**DIRECTIONS FOR THIS TASK**. What appears in the data must be reproduced exactly.

Saved entries

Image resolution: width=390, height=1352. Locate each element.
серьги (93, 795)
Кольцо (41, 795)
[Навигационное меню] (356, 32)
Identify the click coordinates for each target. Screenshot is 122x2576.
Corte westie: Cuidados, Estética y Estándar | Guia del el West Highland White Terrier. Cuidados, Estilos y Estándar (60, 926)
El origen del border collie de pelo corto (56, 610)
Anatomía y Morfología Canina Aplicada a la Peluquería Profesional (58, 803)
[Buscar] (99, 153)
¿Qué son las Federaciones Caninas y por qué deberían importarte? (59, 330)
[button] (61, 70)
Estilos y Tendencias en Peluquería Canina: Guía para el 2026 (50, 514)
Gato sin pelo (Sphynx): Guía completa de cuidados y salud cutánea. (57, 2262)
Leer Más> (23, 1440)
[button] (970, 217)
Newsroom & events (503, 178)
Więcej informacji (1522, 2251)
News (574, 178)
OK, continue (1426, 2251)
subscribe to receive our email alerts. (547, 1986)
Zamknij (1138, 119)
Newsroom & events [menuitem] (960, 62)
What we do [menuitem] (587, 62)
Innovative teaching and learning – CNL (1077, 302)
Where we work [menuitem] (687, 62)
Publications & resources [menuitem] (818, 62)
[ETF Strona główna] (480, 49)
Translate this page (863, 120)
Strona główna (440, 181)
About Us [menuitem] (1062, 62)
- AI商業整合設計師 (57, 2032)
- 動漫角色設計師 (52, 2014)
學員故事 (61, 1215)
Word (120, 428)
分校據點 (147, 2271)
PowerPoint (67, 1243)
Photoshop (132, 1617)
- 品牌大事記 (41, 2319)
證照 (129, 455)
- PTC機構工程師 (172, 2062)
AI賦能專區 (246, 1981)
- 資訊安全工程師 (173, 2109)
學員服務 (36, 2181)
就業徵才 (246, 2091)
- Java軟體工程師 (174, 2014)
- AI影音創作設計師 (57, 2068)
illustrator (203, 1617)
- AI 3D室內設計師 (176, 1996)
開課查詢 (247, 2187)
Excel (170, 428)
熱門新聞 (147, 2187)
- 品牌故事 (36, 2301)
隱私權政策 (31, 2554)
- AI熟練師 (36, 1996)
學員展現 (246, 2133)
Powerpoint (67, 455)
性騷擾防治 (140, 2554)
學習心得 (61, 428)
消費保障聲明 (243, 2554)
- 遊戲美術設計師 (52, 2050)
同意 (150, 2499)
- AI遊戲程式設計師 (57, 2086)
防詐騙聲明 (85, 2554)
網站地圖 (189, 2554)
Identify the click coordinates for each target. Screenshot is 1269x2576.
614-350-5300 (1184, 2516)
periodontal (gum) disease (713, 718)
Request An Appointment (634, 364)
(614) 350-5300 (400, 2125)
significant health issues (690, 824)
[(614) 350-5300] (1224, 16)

**RESULT OF THE EXERCISE**.
Image resolution: width=390, height=1352. Locate each element.
серьги (93, 795)
Кольцо (41, 795)
[Навигационное меню] (356, 32)
Identify the click coordinates for each target. Screenshot is 122x2576.
Corte westie: Cuidados, Estética y Estándar | Guia del el West Highland White Terrier. Cuidados, Estilos y Estándar (60, 926)
El origen del border collie de pelo corto (56, 610)
Anatomía y Morfología Canina Aplicada a la Peluquería Profesional (58, 803)
[Buscar] (99, 153)
¿Qué son las Federaciones Caninas y por qué deberían importarte? (59, 330)
[button] (61, 70)
Estilos y Tendencias en Peluquería Canina: Guía para el 2026 (50, 514)
Gato sin pelo (Sphynx): Guía completa de cuidados y salud cutánea. (57, 2262)
Leer Más> (23, 1440)
[button] (970, 217)
Newsroom & events (503, 178)
Więcej informacji (1522, 2251)
News (574, 178)
OK, continue (1426, 2251)
subscribe to receive our email alerts. (547, 1986)
Zamknij (1138, 119)
Newsroom & events [menuitem] (960, 62)
What we do [menuitem] (587, 62)
Innovative teaching and learning – CNL (1077, 302)
Where we work [menuitem] (687, 62)
Publications & resources [menuitem] (818, 62)
[ETF Strona główna] (480, 49)
Translate this page (863, 120)
Strona główna (440, 181)
About Us [menuitem] (1062, 62)
- AI商業整合設計師 (57, 2032)
- 動漫角色設計師 (52, 2014)
學員故事 (61, 1215)
Word (120, 428)
分校據點 (147, 2271)
PowerPoint (67, 1243)
Photoshop (132, 1617)
- 品牌大事記 (41, 2319)
證照 (129, 455)
- PTC機構工程師 (172, 2062)
AI賦能專區 (246, 1981)
- 資訊安全工程師 (173, 2109)
學員服務 (36, 2181)
就業徵才 (246, 2091)
- Java軟體工程師 (174, 2014)
- AI影音創作設計師 (57, 2068)
illustrator (203, 1617)
- AI 3D室內設計師 (176, 1996)
開課查詢 (247, 2187)
Excel (170, 428)
熱門新聞 (147, 2187)
- 品牌故事 (36, 2301)
隱私權政策 (31, 2554)
- AI熟練師 (36, 1996)
學員展現 (246, 2133)
Powerpoint (67, 455)
性騷擾防治 (140, 2554)
學習心得 (61, 428)
消費保障聲明 (243, 2554)
- 遊戲美術設計師 (52, 2050)
同意 (150, 2499)
- AI遊戲程式設計師 (57, 2086)
防詐騙聲明 (85, 2554)
網站地圖 (189, 2554)
Identify the click coordinates for each target. Screenshot is 1269x2576.
614-350-5300 (1184, 2516)
periodontal (gum) disease (713, 718)
Request An Appointment (634, 364)
(614) 350-5300 (400, 2125)
significant health issues (690, 824)
[(614) 350-5300] (1224, 16)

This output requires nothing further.